Bruxelles Leur nombre n’est plus passé sous la barre du millier depuis 2005.

Mardi dernier, une jeune femme de 28 ans a perdu la vie, fauchée par une voiture en traversant la chaussée d’Haecht, à Schaerbeek. Stéphanie Verbraekel qui travaillait pour un journal flamand a succombé sur place à ses blessures. Quant au chauffeur qui ne conduisait pas sous influence de l’alcool ou de stupéfiants, il a été relaxé après audition.

Vendredi soir, une veillée était organisée en hommage à la jeune femme mais aussi pour évoquer la sécurité routière en Région bruxelloise. "Nous n’acceptons plus que des personnes en parfaite santé laissent la vie dans notre trafic. Nous demandons des mesures qui mettent fin à cette situation", a déclaré le nouveau collectif Stop chaussée de Haecht.

Même si l’accident ne devait pas donner lieu à de quelconques suites judiciaires, il a suscité un émoi important au sein de la population. Nombreux sont les témoignages de citoyens qui dénoncent la vitesse excessive en ville et le risque quasi quotidien d’être fauché par une voiture.

Ni mieux ni moins bien

En se penchant sur les chiffres, on constate que si la situation n’empire pas, celle-ci ne s’améliore pas non plus. Entre 2015 et 2016, le nombre de piétons victimes d’accidents de la route a certes légèrement baissé en passant de 1 141 à 1 114 tandis que le nombre de personnes décédées sur place a même diminué de moitié en passant de 11 à 5.

Mais en observant les chiffres de l’IBSR sur une période plus longue, on se rend compte que le nombre de piétons blessés annuellement en Région bruxelloise n’est plus repassé sous la barre symbolique du millier depuis 2005. Depuis une décennie, le nombre de piétons victimes d’accidents demeure donc assez stable, variant entre 1 066 (en 2008) et 1 177 (en 2009).

Sensibilisation sur la vitesse

De nombreuses compétences en matière de sécurité routière ont été transférées du Fédéral vers les Régions dans le cadre de la 6e Réforme de l’Etat.
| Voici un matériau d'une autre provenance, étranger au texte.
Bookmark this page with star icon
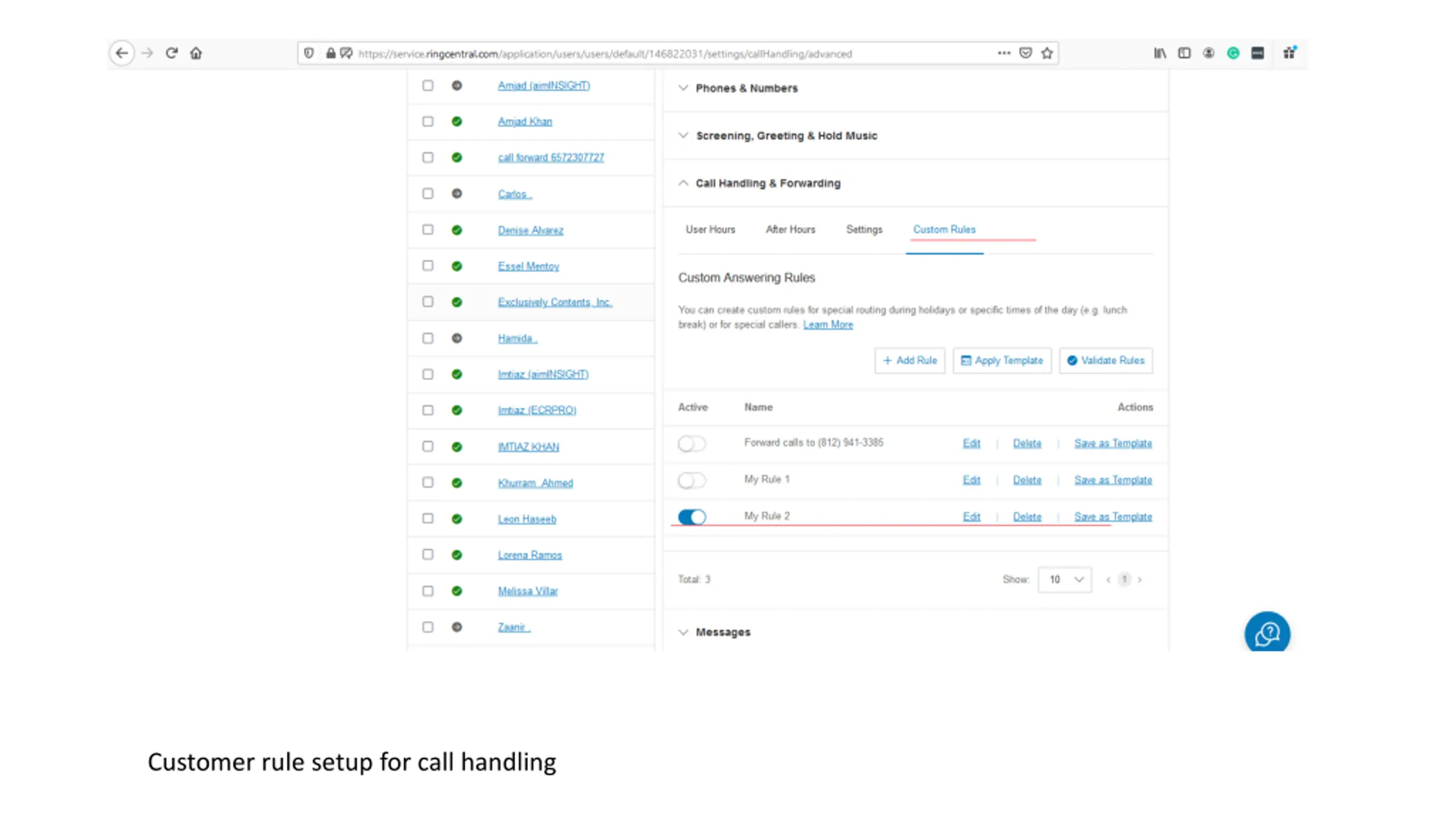The height and width of the screenshot is (819, 1456). [1047, 53]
A Bruxelles, c’est la secrétaire d’Etat Bianca Debaets (CD&V) qui est en charge de cette matière. Interrogé sur les mesures prises pour la sécurité des piétons, son cabinet rappelle que des radars Lidars et des moyens financiers sont mis à disposition des zones de police afin de pouvoir réaliser davantage de contrôles de vitesse. L’an dernier, un subside de 2 millions d’euros a également été accordé aux communes pour effectuer des aménagements permettant d’améliorer la sécurité routière sur des voiries communales (trottoirs, ralentisseurs…). En outre, des campagnes de sensibilisation sur la vitesse ont été menées. A l’avenir, les résultats de l’étude des zones les plus accidentogènes devra permettre de sécuriser certains points noirs.

Dans l’opposition, les Verts réclament des mesures plus drastiques comme la généralisation de la limite à 30km/h en ville.